Projeto de Lei Complementar protocolado por José Guimarães busca sanar entrave orçamentário e garantir a concessão de incentivos fiscais para a cadeia de infraestrutura de dados.
O Governo Federal deu um passo estratégico nesta segunda-feira (23/03) para tentar solucionar o impasse jurídico que trava a aplicação do Regime Especial de Tributação para a Cadeia de Dados (Redata). O líder do governo na Câmara, José Guimarães (PT/CE), protocolou o PLP 74/26, uma proposta de alteração na Lei de Diretrizes Orçamentárias (LDO) que visa ressalvar proposições cujas renúncias fiscais já tenham previsão orçamentária, mas que enfrentam barreiras de disponibilidade financeira no exercício corrente.
O Redata é considerado o principal motor tributário para atrair as gigantes globais de tecnologia (hyperscalers) ao Brasil, reduzindo custos de importação e aquisição de equipamentos de infraestrutura e sistemas de energia crítica, como UPS, geradores e subestações dedicadas.
Fim do Entrave Jurídico-Orçamentário
O cerne da questão reside em uma interpretação técnica da LDO que vinha impedindo a concessão efetiva dos benefícios em 2026. A nova proposta legislativa busca criar uma “cláusula de salvaguarda” para projetos onde a renúncia já foi contabilizada no Planejamento Orçamentário Anual, mas que necessitam de um “destravamento” formal para serem executados.

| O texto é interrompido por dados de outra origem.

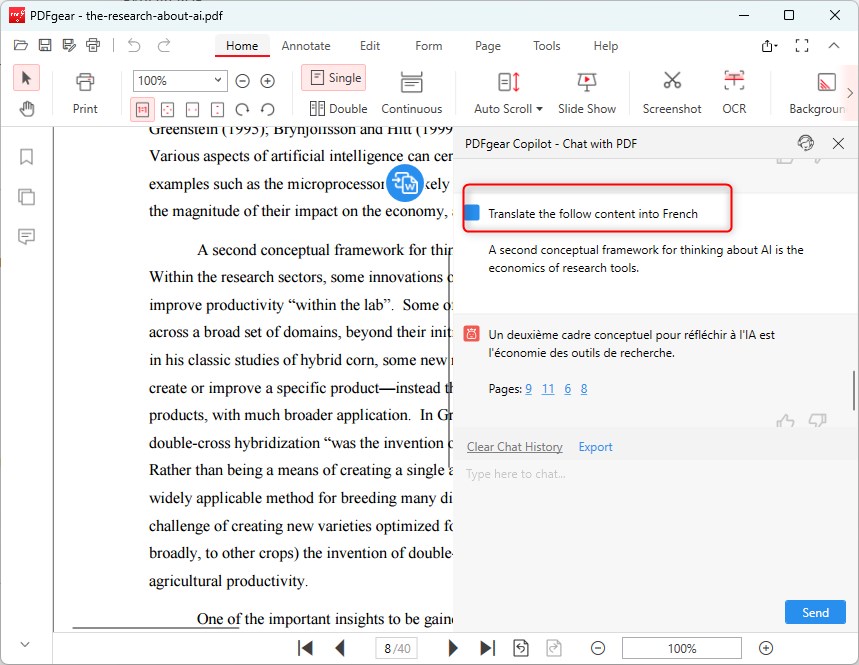Open the Comments sidebar panel
Screen dimensions: 859x665
tap(26, 236)
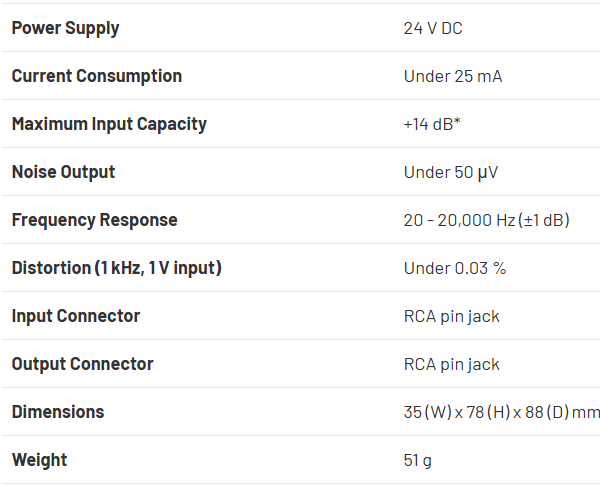
Task: Select the Input Connector RCA pin jack value
Action: (x=452, y=316)
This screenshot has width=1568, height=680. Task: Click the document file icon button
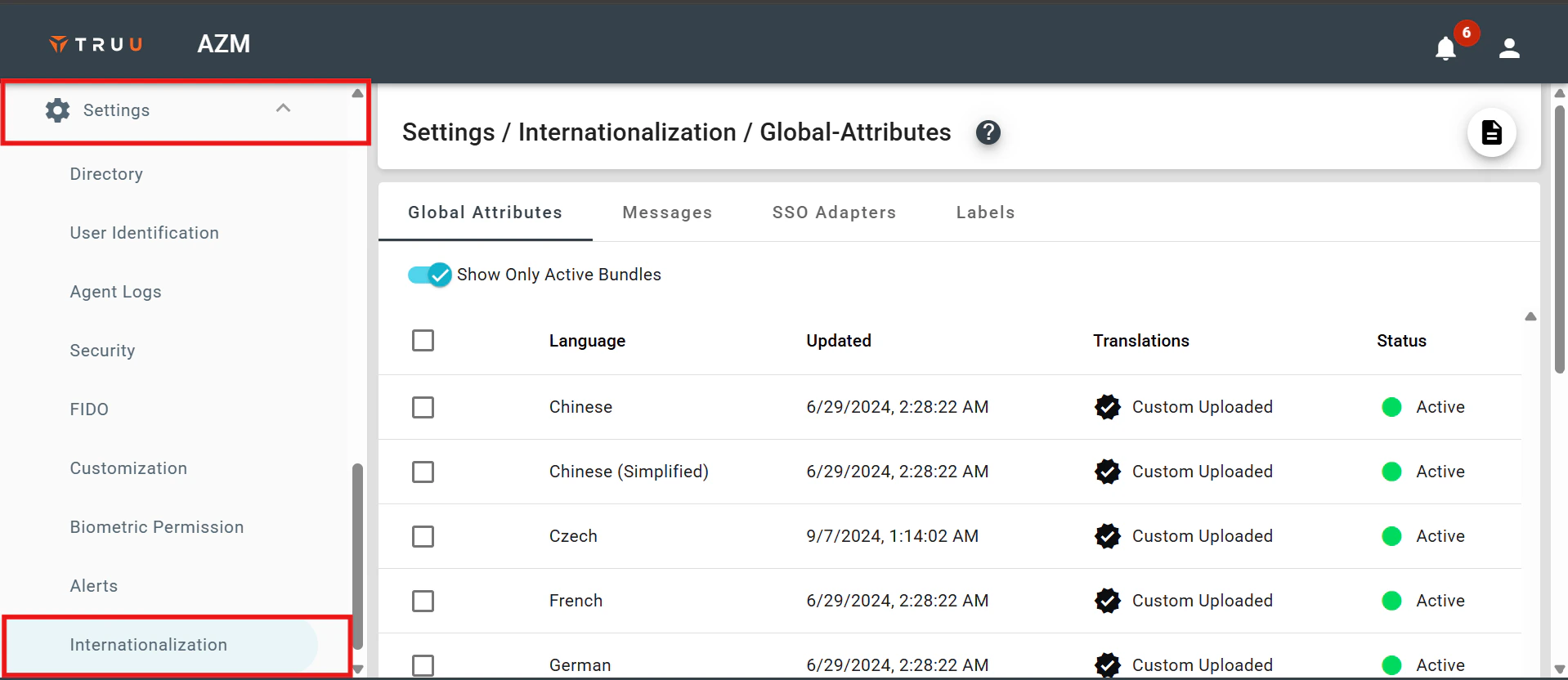pyautogui.click(x=1491, y=132)
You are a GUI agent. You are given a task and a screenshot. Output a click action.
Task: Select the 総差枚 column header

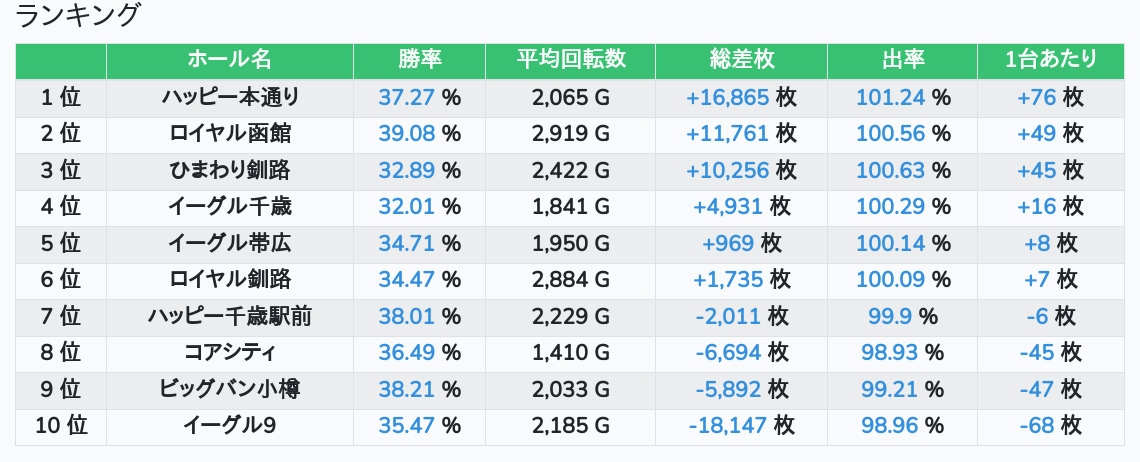741,60
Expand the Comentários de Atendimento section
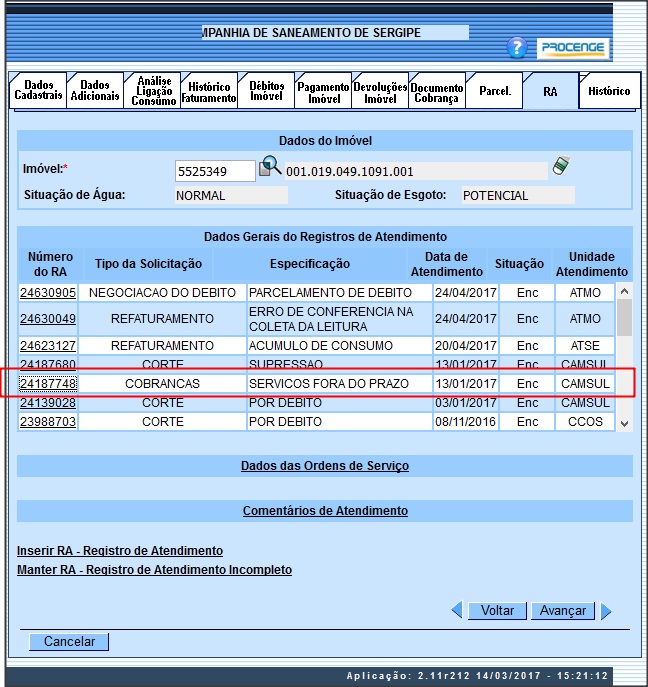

Ao explicar o objetivo central da medida para a sustentabilidade dos incentivos ao setor tecnológico, o parlamentar cearense destacou a necessidade de segurança jurídica para o investidor: “A proposta altera a LDO para ressalvar proposições cujas renúncias fiscais já estejam incorporadas ao orçamento, buscando sanar o entrave jurídico sobre a disponibilidade de recursos para o subsídio no exercício de 2026.”
Impacto no Setor Elétrico e Infraestrutura Digital
O destravamento do Redata possui impacto direto no setor elétrico, uma vez que o custo da energia representa até 40% das despesas operacionais de um Data Center. O regime especial foca na desoneração de componentes que compõem a rede de energia interna e os sistemas de climatização industrial, permitindo que os novos empreendimentos operem com um PUE (Power Usage Effectiveness) mais competitivo.
Com a expansão da Inteligência Artificial e da computação em nuvem, a demanda por carga constante no Sistema Interligado Nacional (SIN) tende a crescer exponencialmente. O Redata funciona, portanto, como um indutor de modernização das redes elétricas privadas que alimentam esses centros de processamento.
Próximos Passos no Legislativo
O PLP 74/26 deve tramitar em regime de urgência, dado o apetite do mercado internacional em consolidar o Brasil como o hub de dados da América Latina. Agentes do setor de energia e infraestrutura monitoram a votação como um termômetro da capacidade do governo em honrar compromissos de fomento industrial sem ferir o arcabouço fiscal.
Caso aprovado, o projeto permitirá que dezenas de projetos de infraestrutura que aguardam a homologação dos benefícios tributários possam, finalmente, iniciar sua fase de implantação pesada e conexão à rede elétrica brasileira.